“Modì” venduto a un cinese. Nogarin: “Lo scenario peggiore”
L’acquirente è un collezionista miliardario di Shangai che ha partecipato telefonicamente all’asta
Modì da record. L’opera – un nudo di donna distesa su un letto, chiamata “Nudo disteso con braccia aperte” o “Nudo Rosso” e realizzata nel 1917 – è stata battuta a New York alla cifra di 170,4 milioni di dollari (158, 4 milioni di euro). Tuttavia, il quadro, per 9 milioni, non è l’opera d’arte più preziosa del mondo. Il titolo è andato ad un Picasso, “Le donne di Algeri (Versione 0)” battuto all’asta, sempre a New York lo scorso maggio, per 179,4 milioni di dollari.

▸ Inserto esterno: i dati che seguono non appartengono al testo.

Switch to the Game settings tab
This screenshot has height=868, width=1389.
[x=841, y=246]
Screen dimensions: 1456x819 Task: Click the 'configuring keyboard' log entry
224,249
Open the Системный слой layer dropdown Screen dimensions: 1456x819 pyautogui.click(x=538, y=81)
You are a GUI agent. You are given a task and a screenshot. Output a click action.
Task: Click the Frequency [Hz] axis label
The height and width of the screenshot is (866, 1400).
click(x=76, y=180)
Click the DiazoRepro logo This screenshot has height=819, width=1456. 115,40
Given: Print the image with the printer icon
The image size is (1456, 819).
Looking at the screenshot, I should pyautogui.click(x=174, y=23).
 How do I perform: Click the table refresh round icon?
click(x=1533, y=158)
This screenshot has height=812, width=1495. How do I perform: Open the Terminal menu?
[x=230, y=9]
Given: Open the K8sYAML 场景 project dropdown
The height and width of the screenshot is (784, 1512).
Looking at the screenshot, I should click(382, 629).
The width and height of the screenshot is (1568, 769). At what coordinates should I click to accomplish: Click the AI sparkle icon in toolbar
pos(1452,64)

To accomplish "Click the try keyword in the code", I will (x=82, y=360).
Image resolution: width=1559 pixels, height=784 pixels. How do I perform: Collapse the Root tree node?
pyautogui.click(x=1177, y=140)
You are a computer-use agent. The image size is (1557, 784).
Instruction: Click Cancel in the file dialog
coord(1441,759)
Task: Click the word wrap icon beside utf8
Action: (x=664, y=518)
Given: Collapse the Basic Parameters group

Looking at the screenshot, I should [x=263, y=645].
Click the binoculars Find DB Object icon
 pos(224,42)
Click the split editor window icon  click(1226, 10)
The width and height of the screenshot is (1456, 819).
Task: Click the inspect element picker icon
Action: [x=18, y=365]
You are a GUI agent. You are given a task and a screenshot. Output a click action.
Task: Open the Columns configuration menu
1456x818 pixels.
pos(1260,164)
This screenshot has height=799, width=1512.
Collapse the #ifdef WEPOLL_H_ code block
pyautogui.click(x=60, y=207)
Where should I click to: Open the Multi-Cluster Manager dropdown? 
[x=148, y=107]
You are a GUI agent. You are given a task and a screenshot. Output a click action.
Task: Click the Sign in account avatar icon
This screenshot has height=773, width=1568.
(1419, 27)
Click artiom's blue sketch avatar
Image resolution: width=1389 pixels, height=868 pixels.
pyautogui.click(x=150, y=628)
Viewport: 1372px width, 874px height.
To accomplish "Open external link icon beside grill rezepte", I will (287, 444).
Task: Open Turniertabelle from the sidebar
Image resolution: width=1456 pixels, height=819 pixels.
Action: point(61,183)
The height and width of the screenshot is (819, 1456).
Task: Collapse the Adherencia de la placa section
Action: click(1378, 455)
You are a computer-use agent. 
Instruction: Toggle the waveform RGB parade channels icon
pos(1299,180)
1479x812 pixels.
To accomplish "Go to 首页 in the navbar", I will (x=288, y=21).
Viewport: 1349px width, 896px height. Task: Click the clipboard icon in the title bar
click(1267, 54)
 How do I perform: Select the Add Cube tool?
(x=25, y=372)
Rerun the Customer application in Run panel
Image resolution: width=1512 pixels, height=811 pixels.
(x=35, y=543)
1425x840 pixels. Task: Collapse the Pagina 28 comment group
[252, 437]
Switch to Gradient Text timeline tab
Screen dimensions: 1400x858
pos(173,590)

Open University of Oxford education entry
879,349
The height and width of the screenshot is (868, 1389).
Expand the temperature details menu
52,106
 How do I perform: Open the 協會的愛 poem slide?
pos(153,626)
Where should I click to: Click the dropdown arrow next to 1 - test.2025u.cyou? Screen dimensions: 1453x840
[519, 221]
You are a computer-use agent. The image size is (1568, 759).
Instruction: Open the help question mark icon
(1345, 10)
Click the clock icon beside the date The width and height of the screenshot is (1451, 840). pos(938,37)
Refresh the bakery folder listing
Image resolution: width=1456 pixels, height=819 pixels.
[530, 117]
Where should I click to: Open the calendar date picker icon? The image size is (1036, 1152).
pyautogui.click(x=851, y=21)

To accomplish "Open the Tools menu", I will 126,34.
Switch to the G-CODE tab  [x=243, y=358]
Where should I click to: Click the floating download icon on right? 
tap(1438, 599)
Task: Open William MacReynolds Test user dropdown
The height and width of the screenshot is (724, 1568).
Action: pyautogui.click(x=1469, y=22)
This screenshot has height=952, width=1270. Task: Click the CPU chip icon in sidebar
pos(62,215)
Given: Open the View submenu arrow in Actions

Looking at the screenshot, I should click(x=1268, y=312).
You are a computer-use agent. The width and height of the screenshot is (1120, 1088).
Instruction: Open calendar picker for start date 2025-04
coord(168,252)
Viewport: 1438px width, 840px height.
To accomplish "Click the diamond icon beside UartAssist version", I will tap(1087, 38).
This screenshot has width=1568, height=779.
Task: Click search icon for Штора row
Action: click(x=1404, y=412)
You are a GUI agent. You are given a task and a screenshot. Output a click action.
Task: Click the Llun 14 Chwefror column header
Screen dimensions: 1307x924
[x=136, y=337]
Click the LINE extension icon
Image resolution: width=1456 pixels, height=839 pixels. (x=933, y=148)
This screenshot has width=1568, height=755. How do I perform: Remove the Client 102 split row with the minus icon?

Il quadrò di Modì è la prima volta che viene battuto all’asta e fa parte di una serie di grandi nudi realizzati per Leopold Zborowski, polacco ma attivo a Parigi, uno dei più importanti mercante d’arte moderna, a sua volta ritratto dallo stesso Amedeo Modigliani. L’acquirente è un collezionista miliardario di Shangai che ha partecipato telefonicamente all’asta.
Il sindaco Nogarin: “Si è concretizzato lo scenario peggiore” – Il “Nu couché”, capolavoro assoluto di Amedeo Modigliani è stato battuto all’asta ieri da Christie’s e aggiudicato, per oltre 170 milioni di dollari, ad un collezionista cinese, che per ora ha voluto mantenere l’anonimato.
Come Sindaco di Livorno confidavo, nella remota ipotesi, che questa vendita venisse scongiurata e il quadro potesse rientrare nel nostro paese.
Sognavo, lo ammetto, come credo tanti livornesi, che potesse venire esposto, un giorno, nella patria di “Dedo”.
Più realisticamente, lontano da ogni provincialismo, speravo che, “ultima ratio”, venisse ceduto, ad un importante museo per divenire così “ambasciatore” della cultura italiana e di Livorno, nel mondo. Alla fine si è concretizzato lo scenario peggiore: il secondo quadro più costoso di ogni tempo, dopo “Le donne di Algeri” di Pablo Picasso, con tutta probabilità, non sarà fruibile a lungo, per il pubblico.
Un politico, ormai dimenticato, affermò che “con la cultura non si mangia”.
Questo paese si dimostra invece una miniera di diamanti, purtroppo ce ne rendiamo conto solo quando assistiamo, impotenti, alle fughe di queste gemme inestimabili all’estero. Gemme che intrinsecamente sono patrimonio di tutta l’umanità ma finiscono nelle collezioni di qualche privato come dimostrano i valori ai quali è arrivato anche questo meravigliosa opera d’arte.
Paesi come la Cina e l’Arabia Saudita, fiancheggiati dai mercanti d’arte, fanno incetta dei capolavori di grandi artisti, divenuti ormai investimenti milionari, più sicuri del mattone, facendone schizzare così il valore alle stelle.
Sono quelle nazioni che da tempo non favoriscono la crescita naturale ed artistica dei loro stessi connazionali ma che, al contrario, l’hanno osteggiata violentemente come la vicenda di Ai Weiwei ci insegna. Un’arte non più espressione della storia di un territorio, della sua cultura ma sempre più espressione dell’arroganza del Dio denaro.
Al di là del rammarico è sempre più necessario ed importante comprendere come l’opera sia uscita dal paese per prevenire in futuro altre perdite di sovranità culturale.